Creating the model

We will replicate the exact model as described in the original DeepSpeech paper. As explained earlier, the model consists of both recurrent and nonrecurrent layers. We will now look at the get_layers function in the code:

with tf.name_scope('Lyr1'):
    B1 = tf.get_variable(name='B1', shape=[n_h], 
    initializer=tf.random_normal_initializer(stddev=0.046875))
    H1 = tf.get_variable(name='H1', shape=[n_inp + 2*n_inp*n_ctx, n_h],
    initializer=tf.contrib.layers.xavier_initializer(uniform=False))
    logits1 = tf.add(tf.matmul(X_batch, H1), B1)
    relu1 = tf.nn.relu(logits1)
    clipped_relu1 = tf.minimum(relu1,20.0)
    Lyr1 = tf.nn.dropout(clipped_relu1, 0.5)

with tf.name_scope('Lyr2'):
    B2 = tf.get_variable(name='B2', shape=[n_h], 
    initializer=tf.random_normal_initializer(stddev=0.046875))
    H2 = tf.get_variable(name='H2', shape=[n_h,n_h],
    initializer=tf.random_normal_initializer(stddev=0.046875))
    logits2 = tf.add(tf.matmul(Lyr1, H2), B2)
    relu2 = tf.nn.relu(logits2)
    clipped_relu2 = tf.minimum(relu2,20.0)
    Lyr2 = tf.nn.dropout(clipped_relu2, 0.5)

with tf.name_scope('Lyr3'):
    B3 = tf.get_variable(name='B3', shape=[2*n_h], 
    initializer=tf.random_normal_initializer(stddev=0.046875))
    H3 = tf.get_variable(name='H3', shape=[n_h,2*n_h],
    initializer=tf.random_normal_initializer(stddev=0.046875))
    logits3 = tf.add(tf.matmul(Lyr2, H3), B3)
    relu3 = tf.nn.relu(logits3)
    clipped_relu3 = tf.minimum(relu3,20.0)
    Lyr3 = tf.nn.dropout(clipped_relu3, 0.5)
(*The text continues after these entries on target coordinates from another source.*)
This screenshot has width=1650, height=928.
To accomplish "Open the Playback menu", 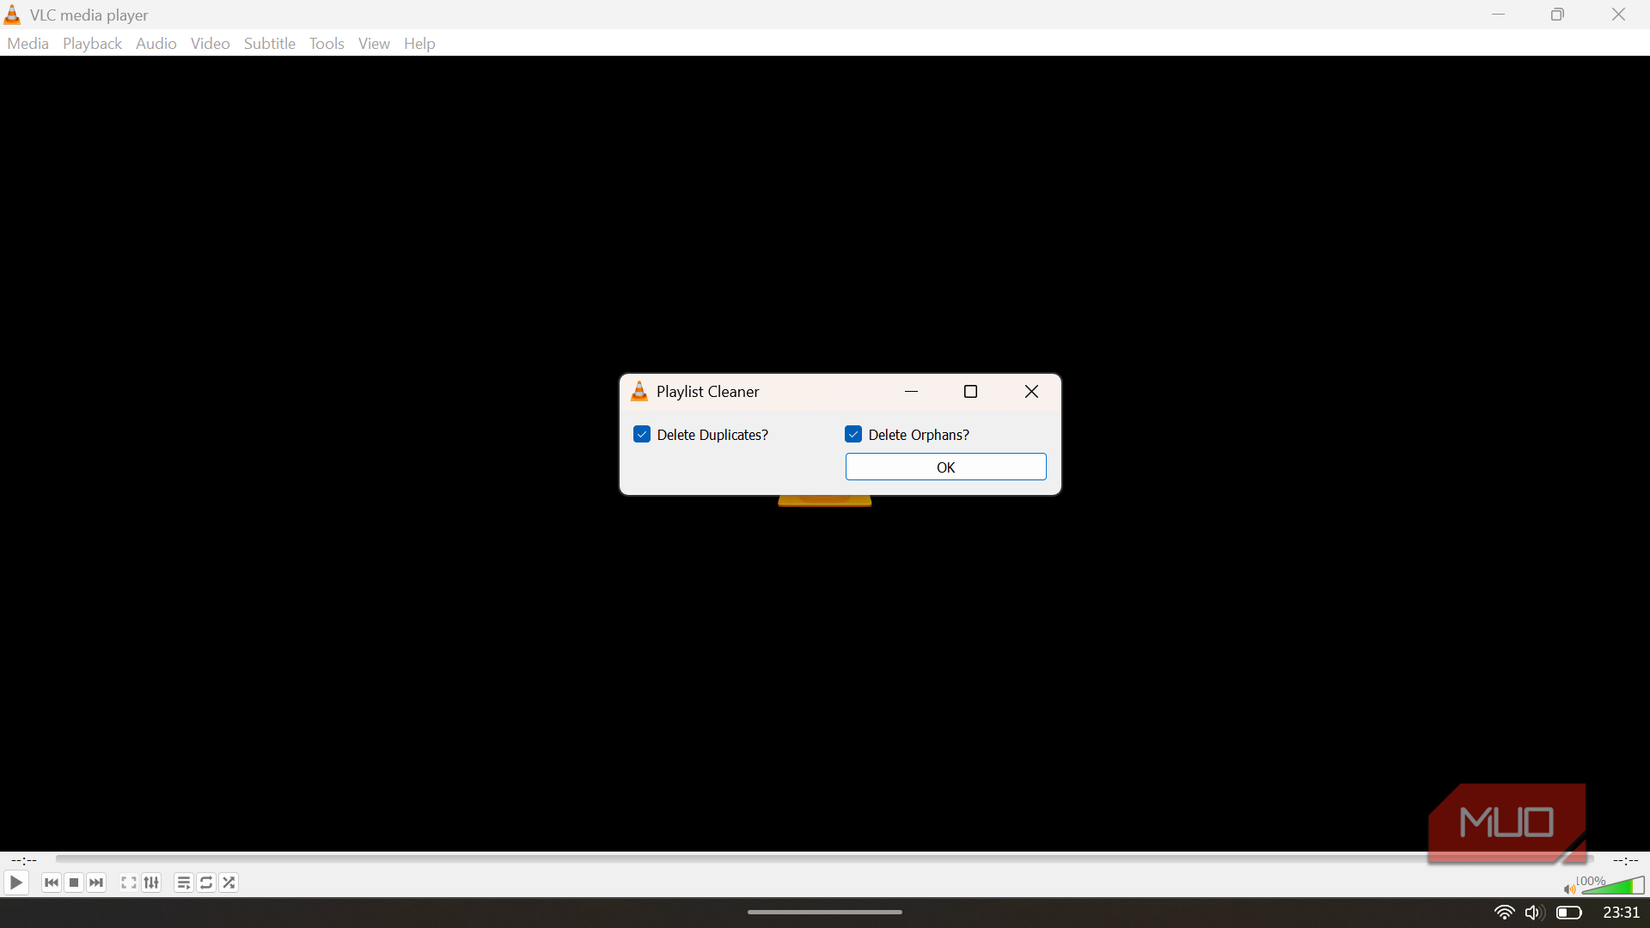I will [x=91, y=43].
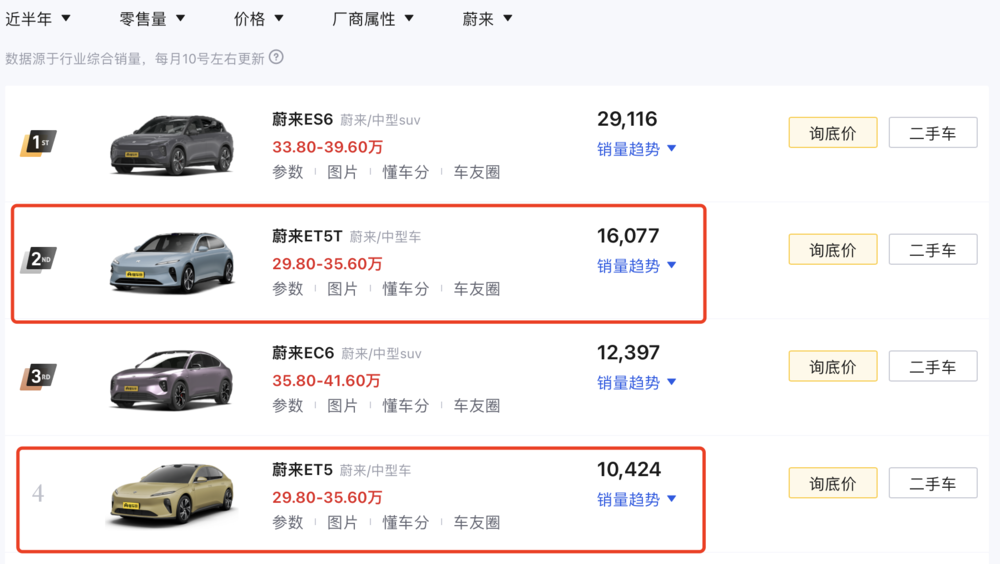Open the 价格 price filter dropdown
Screen dimensions: 1000x564
258,19
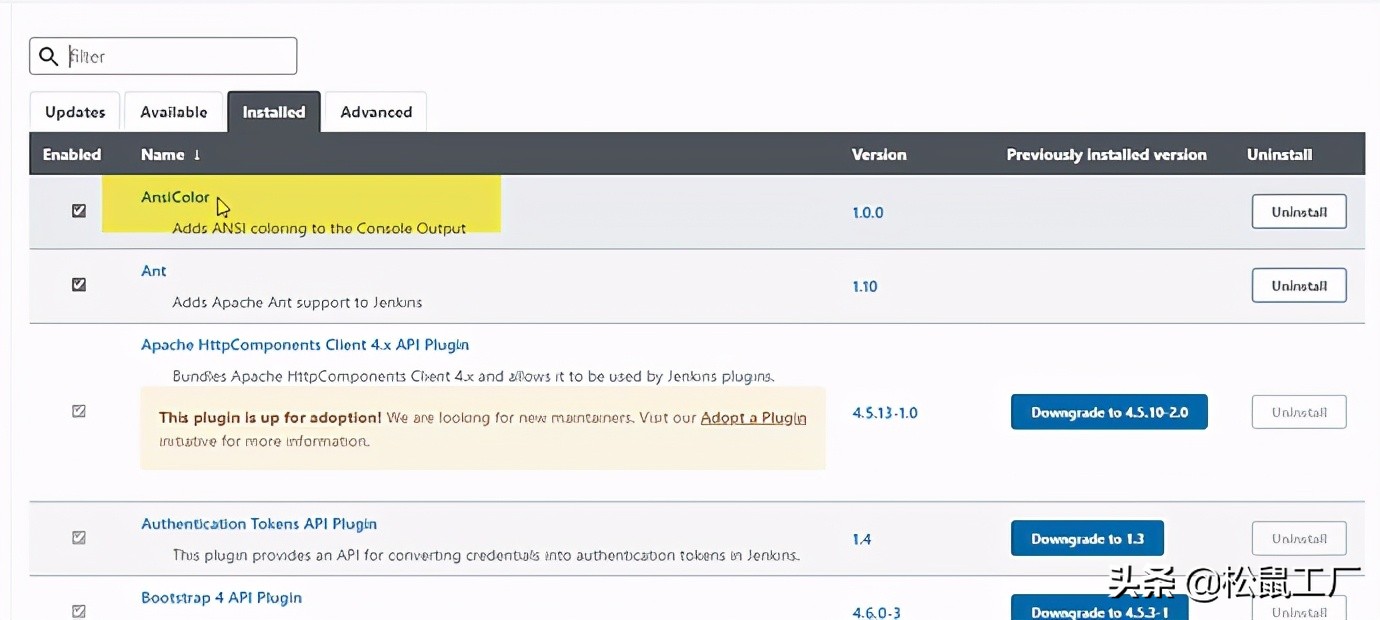Toggle the Apache HttpComponents Client plugin checkbox

78,411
The first three hidden layers are nonrecurrent. The parameters H1, H2, H3, and B1, B2, B3 are the weights and biases of the layers, respectively. The outputs of the layers pass through a clipped ReLU function to avoid exploding activations. We also have dropout for all of the first three hidden layers. Note that the first hidden layer weights have shape [n_inp + 2*n_ip*n_ctx,n_h], which is the same as the MFCC input with context. In the following code, we have set the number of hidden units n_h as 1024, MFCC features n_inp as 26 and context n_ctx as 9. Afterwards, we will look at the recurrent layer:

with tf.name_scope('RNN_Lyr'):
    fw_c = tf.contrib.rnn.BasicLSTMCell(n_h, forget_bias=1.0, state_is_tuple=True, 
    reuse=tf.get_variable_scope().reuse)
    fw_c = tf.contrib.rnn.DropoutWrapper(fw_c, input_keep_prob=0.7,
            output_keep_prob=0.7,seed=123)
    bw_c = tf.contrib.rnn.BasicLSTMCell(n_h, forget_bias=1.0, state_is_tuple=True, 
    reuse=tf.get_variable_scope().reuse)
    bw_c = tf.contrib.rnn.DropoutWrapper(bw_c,input_keep_prob=0.7, 
            output_keep_prob=0.7, seed=123)
    Lyr3 = tf.reshape(Lyr3, [-1, X_batch_shape[0], 2*n_h])
    outs, out_states = tf.nn.bidirectional_dynamic_rnn(cell_fw=fw_c,
                cell_bw=bw_c,inputs=Lyr3,dtype=tf.float32,time_major=True,
                sequence_length=seq_len)
    outs = tf.concat(outs, 2)
    outs = tf.reshape(outs, [-1, 2 * n_h])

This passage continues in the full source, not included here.